- **WRITTEN PROBLEM**: Print the following lines again word for word, leaving the pictures out.

[Records about locating screen elements]

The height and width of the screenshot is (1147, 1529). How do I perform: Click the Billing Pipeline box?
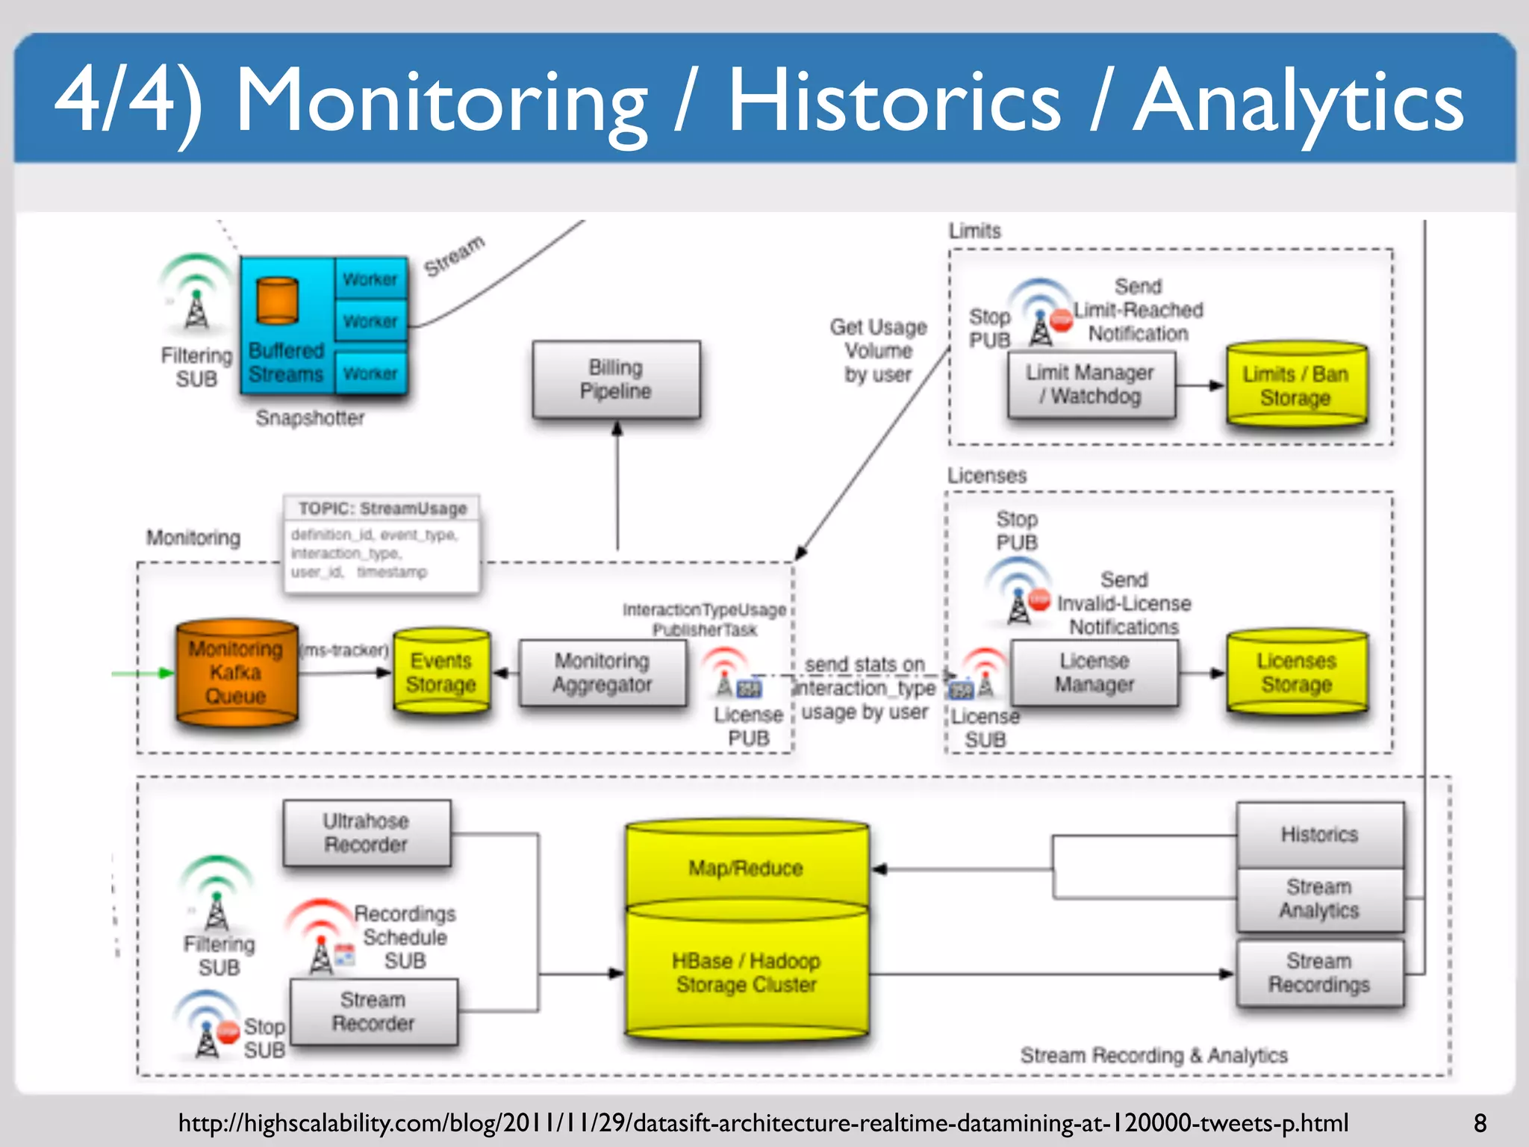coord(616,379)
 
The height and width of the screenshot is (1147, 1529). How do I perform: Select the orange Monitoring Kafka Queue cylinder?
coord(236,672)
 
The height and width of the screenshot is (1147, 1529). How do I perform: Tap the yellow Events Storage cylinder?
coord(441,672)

- **EXERCISE OUTPUT**:
The height and width of the screenshot is (1147, 1529). How do I perform: Click the Billing Pipeline box?
coord(616,379)
 
The height and width of the screenshot is (1147, 1529). How do I perform: Select the orange Monitoring Kafka Queue cylinder?
coord(236,672)
 
The height and width of the screenshot is (1147, 1529). How do I perform: Tap the yellow Events Storage cylinder?
coord(441,672)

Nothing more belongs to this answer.